Aditya Birla Fashion and Retail Ltd (ABFRL) experienced a significant surge in its share price, jumping by 15% following the company’s announcement of plans to demerge its Madura Fashion & Lifestyle business into a separate listed entity. This move has sparked investor enthusiasm, propelling the share price to an intra-day high of Rs 243.45 on the Bombay Stock Exchange (BSE). The trading session witnessed heavy volumes, with 3 crore shares changing hands, a substantial increase compared to the one-week average.
The proposed demerger aims to create two distinct listed companies, each operating as independent growth engines with unique capital structures and value creation opportunities. ABFRL’s management highlighted that this strategic realignment will enhance long-term stakeholder value and unlock new avenues for growth. The demerger, subject to necessary approvals, will be executed through an NCLT scheme of arrangement, ensuring that all shareholders of ABFRL hold identical shareholding in the newly formed entity.

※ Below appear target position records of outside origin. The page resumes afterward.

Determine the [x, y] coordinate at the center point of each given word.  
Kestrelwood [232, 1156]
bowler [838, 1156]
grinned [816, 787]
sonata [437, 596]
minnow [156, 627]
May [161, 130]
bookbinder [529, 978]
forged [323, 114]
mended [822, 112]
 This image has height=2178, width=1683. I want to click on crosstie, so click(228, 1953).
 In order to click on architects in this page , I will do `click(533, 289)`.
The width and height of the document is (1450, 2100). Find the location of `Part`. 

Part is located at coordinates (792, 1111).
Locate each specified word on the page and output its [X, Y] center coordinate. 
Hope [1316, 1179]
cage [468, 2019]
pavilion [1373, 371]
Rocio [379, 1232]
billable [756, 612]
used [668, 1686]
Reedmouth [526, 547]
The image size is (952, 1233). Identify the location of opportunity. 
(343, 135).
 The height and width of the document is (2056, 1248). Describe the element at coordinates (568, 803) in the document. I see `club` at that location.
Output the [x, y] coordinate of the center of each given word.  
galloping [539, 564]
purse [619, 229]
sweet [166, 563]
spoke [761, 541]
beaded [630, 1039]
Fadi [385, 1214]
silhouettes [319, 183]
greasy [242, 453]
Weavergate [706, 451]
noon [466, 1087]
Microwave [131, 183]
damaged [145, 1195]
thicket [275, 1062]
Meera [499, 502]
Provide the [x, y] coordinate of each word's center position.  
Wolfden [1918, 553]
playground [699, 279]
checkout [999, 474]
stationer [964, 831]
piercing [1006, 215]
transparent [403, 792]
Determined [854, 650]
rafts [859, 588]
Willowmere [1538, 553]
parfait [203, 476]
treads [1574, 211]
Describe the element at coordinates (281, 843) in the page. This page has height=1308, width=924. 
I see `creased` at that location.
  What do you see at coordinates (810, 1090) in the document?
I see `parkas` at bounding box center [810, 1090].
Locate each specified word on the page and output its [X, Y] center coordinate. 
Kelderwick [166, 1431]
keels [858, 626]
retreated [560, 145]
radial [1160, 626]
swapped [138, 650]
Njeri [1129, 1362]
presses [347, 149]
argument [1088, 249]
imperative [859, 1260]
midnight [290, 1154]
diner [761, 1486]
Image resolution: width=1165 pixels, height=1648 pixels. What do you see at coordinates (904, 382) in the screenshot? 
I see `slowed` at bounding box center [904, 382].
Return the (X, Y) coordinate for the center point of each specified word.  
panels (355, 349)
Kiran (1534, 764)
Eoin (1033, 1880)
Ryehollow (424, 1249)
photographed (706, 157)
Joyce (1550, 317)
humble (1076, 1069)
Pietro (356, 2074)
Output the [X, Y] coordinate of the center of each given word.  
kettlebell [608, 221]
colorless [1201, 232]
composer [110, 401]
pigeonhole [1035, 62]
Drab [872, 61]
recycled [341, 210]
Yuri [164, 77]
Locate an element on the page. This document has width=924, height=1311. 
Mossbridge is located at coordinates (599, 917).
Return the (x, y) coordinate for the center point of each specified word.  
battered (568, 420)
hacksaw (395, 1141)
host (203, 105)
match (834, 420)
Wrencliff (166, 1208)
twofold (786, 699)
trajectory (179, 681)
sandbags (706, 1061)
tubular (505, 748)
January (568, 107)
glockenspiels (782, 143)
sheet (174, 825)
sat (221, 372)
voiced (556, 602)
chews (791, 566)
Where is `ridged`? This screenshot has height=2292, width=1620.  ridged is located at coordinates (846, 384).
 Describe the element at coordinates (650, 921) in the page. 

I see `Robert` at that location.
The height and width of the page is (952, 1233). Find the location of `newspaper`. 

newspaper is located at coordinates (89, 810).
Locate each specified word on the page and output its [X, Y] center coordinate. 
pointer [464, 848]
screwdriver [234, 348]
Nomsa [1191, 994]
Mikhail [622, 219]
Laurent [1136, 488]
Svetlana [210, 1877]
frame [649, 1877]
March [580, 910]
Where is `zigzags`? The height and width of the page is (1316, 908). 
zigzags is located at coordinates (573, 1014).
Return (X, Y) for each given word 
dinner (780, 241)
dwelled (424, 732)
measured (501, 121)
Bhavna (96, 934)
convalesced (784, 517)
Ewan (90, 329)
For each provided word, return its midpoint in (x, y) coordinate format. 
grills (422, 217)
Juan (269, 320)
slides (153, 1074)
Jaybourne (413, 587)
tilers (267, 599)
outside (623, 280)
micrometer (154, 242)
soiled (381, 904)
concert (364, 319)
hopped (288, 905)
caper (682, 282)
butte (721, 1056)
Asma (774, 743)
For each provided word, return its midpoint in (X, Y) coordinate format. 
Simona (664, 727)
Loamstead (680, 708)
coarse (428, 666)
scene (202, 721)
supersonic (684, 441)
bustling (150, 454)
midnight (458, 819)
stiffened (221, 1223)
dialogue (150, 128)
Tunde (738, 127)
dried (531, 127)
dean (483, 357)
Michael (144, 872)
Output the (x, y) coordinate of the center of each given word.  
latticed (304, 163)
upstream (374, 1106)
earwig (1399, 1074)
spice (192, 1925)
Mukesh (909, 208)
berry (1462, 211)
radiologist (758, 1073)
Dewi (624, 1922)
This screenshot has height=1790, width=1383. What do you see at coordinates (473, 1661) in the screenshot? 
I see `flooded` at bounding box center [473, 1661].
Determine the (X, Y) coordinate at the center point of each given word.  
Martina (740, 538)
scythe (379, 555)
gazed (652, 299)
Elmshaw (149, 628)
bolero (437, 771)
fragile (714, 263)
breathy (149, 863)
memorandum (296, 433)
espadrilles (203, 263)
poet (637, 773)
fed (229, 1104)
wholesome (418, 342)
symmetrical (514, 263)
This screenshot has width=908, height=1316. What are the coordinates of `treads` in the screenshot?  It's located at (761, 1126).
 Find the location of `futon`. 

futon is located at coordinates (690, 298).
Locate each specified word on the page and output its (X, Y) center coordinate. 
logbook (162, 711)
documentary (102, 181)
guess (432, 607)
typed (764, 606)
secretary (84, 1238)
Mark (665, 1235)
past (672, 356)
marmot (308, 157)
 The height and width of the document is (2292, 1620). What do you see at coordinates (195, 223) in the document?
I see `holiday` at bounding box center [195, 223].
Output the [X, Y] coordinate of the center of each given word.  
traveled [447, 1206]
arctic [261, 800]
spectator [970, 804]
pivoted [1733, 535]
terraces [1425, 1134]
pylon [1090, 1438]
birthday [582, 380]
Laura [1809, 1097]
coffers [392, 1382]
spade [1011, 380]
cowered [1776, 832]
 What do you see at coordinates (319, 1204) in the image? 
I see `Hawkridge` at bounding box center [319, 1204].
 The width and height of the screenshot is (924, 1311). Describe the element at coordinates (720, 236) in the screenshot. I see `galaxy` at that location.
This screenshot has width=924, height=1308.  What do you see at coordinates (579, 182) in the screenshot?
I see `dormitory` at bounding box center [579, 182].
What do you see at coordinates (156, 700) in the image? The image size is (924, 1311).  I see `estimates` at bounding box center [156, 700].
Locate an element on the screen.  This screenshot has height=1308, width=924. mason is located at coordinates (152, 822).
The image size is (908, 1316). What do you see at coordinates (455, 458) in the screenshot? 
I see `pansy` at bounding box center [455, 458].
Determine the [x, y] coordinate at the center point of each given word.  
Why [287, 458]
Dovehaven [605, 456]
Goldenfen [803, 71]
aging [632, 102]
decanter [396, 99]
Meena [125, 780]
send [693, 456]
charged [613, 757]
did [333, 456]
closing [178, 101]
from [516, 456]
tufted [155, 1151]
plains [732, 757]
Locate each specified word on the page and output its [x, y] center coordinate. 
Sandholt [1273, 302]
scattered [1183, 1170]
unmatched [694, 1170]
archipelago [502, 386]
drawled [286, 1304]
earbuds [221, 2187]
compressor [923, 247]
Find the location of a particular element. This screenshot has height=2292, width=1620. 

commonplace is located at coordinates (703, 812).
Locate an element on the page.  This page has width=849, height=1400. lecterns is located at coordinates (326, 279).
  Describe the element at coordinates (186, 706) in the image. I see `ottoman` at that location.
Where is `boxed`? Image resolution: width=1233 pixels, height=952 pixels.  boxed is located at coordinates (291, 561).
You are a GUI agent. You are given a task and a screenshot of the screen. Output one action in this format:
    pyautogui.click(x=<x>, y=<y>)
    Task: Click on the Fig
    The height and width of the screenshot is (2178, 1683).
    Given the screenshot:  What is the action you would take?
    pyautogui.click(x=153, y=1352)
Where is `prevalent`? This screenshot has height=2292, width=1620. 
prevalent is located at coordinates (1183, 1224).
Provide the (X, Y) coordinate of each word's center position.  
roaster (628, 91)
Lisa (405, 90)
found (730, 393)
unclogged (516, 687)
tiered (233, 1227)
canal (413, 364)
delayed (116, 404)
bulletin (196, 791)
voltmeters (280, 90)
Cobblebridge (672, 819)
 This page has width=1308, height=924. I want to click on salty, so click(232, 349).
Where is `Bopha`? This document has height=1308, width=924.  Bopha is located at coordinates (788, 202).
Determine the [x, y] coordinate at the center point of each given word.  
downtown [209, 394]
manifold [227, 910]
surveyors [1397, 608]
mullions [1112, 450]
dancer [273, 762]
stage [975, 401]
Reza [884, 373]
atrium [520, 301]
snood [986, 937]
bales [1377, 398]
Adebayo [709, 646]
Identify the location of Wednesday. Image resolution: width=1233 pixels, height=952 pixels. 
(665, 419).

Post-demerger, ABFRL will focus on high-growth segments, including branded retail, premiumization, luxury brands, and digital-first offerings. The revamped portfolio will encompass value retail, ethnic wear, luxury brands, and digital platforms. Notable brands like Louis Phillippe, Van Heusen, Allen Solly, Peter England, American Eagle, Forever 21, Reebok, and Van Heusen innerwear will form part of the new listed entity.
The company also plans to raise growth capital within 12 months post-demerger to strengthen its financial position and pursue significant growth opportunities. Aditya Birla Fashion’s strategic restructuring underscores its commitment to driving sustained growth, value creation, and shareholder confidence in the evolving retail landscape.